--- THE RECORDS ---
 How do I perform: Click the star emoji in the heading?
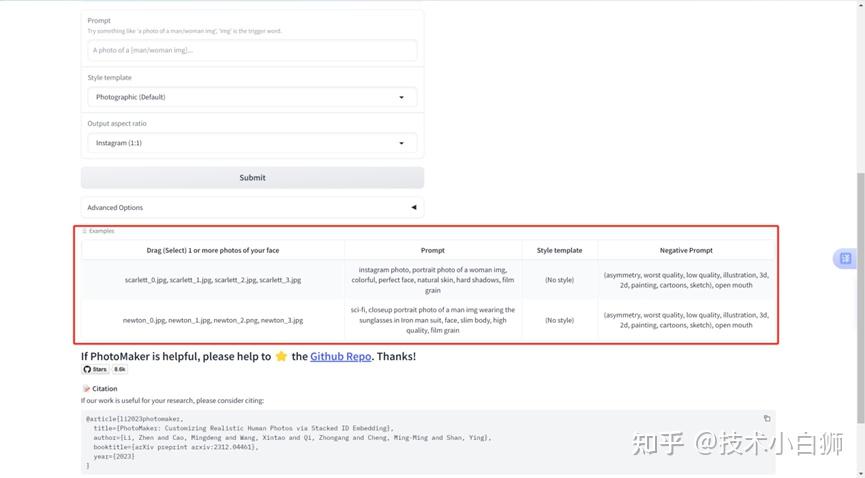(281, 356)
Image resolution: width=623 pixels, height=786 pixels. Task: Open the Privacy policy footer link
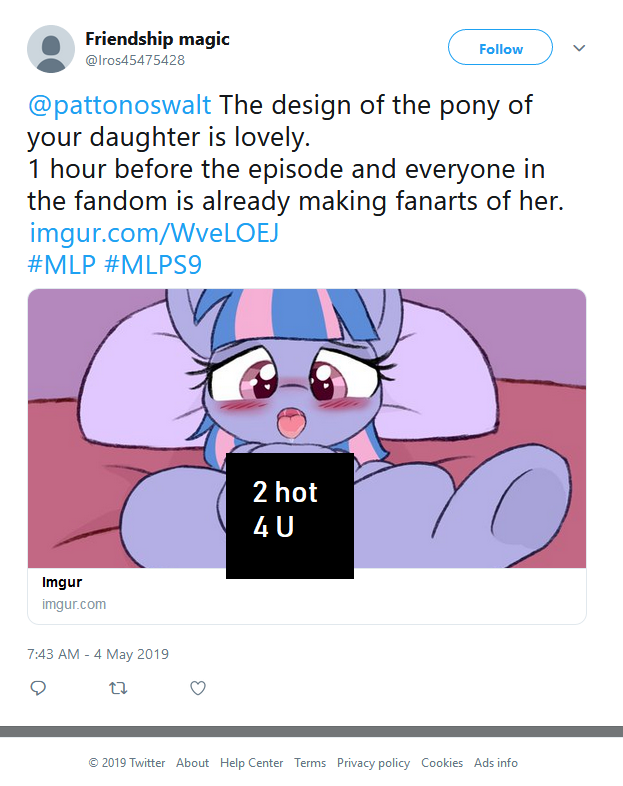(373, 763)
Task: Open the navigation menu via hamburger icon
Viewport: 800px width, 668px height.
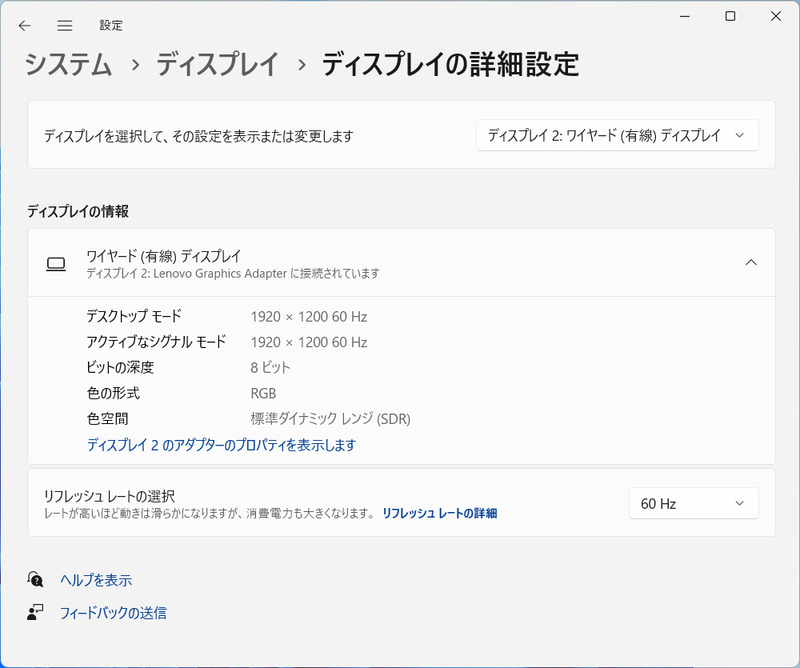Action: click(64, 25)
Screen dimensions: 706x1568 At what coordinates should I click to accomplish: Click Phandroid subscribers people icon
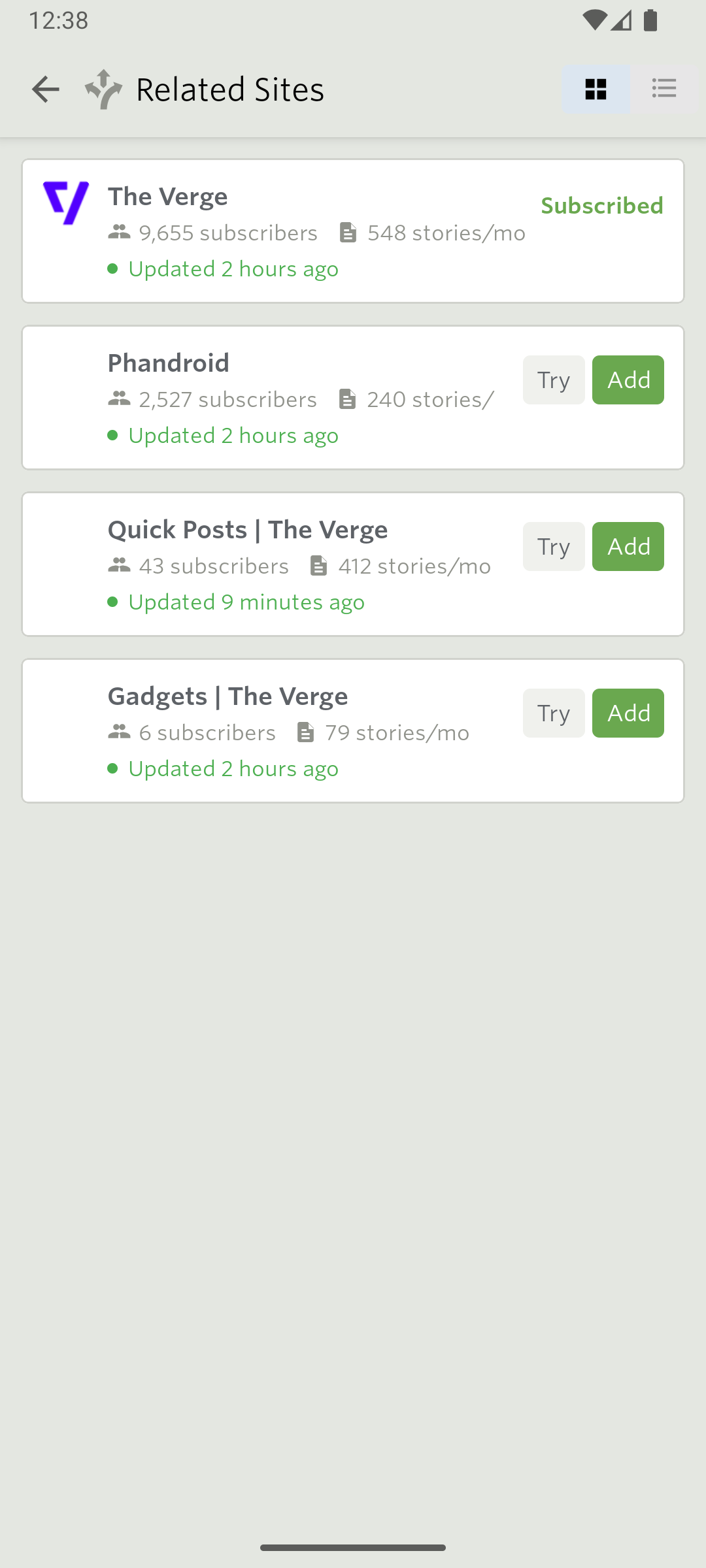coord(119,399)
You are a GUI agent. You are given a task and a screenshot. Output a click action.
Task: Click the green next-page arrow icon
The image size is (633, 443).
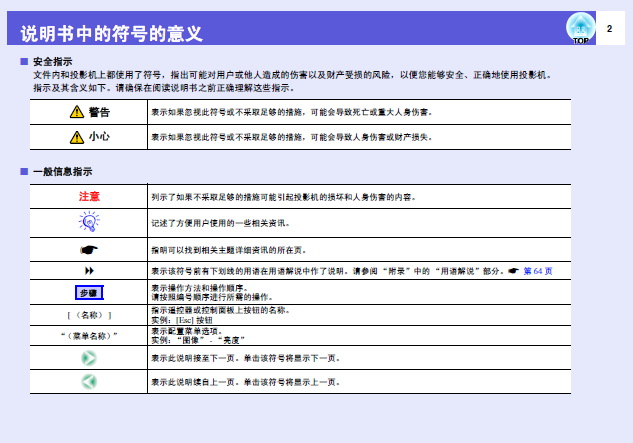(90, 357)
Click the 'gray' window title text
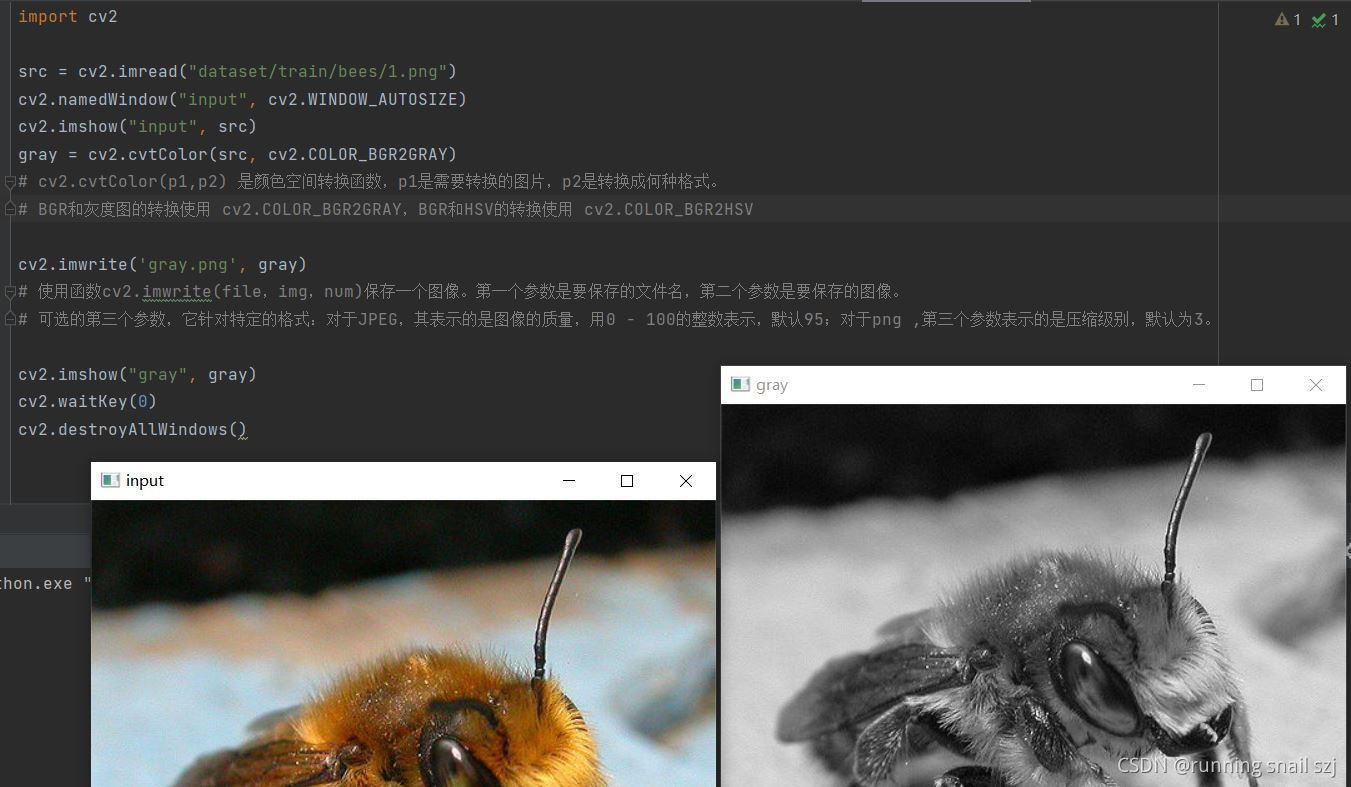Image resolution: width=1351 pixels, height=787 pixels. tap(772, 384)
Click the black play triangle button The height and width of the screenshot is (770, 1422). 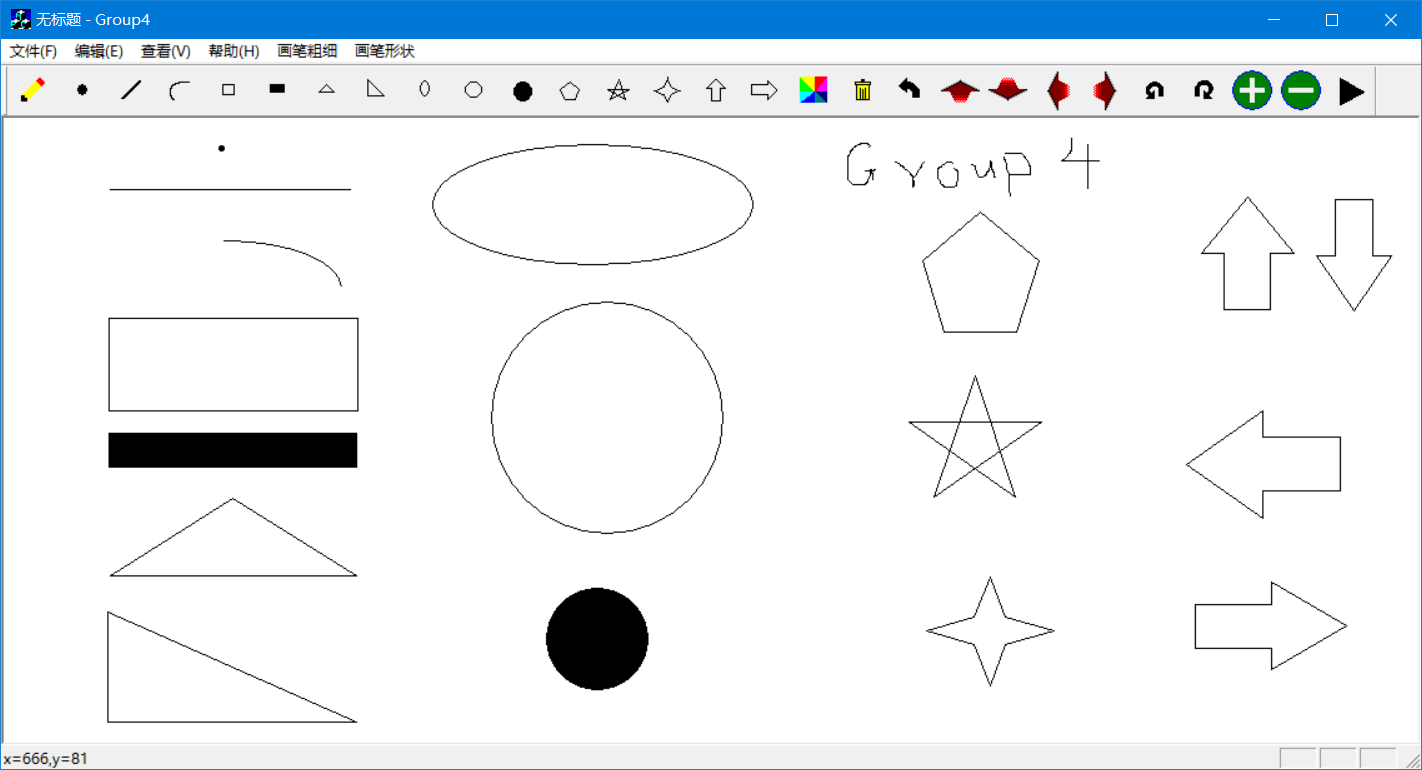(1351, 91)
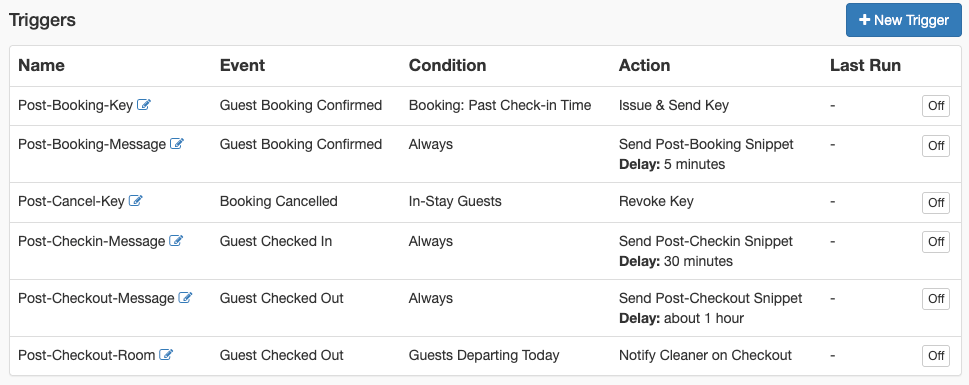
Task: Click the Event column header
Action: click(x=242, y=66)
---
• WHAT YOU NEED TO DO: Your task is to repeat the opening line of the entries above and each line after it, ending with the line that has "Task: Open the navigation". Do not include the pictures.

• REPLY:
 How do I perform: Click the star emoji in the heading?
(281, 356)
Image resolution: width=623 pixels, height=786 pixels. Task: Open the Privacy policy footer link
(373, 763)
Task: Open the navigation menu via hamburger icon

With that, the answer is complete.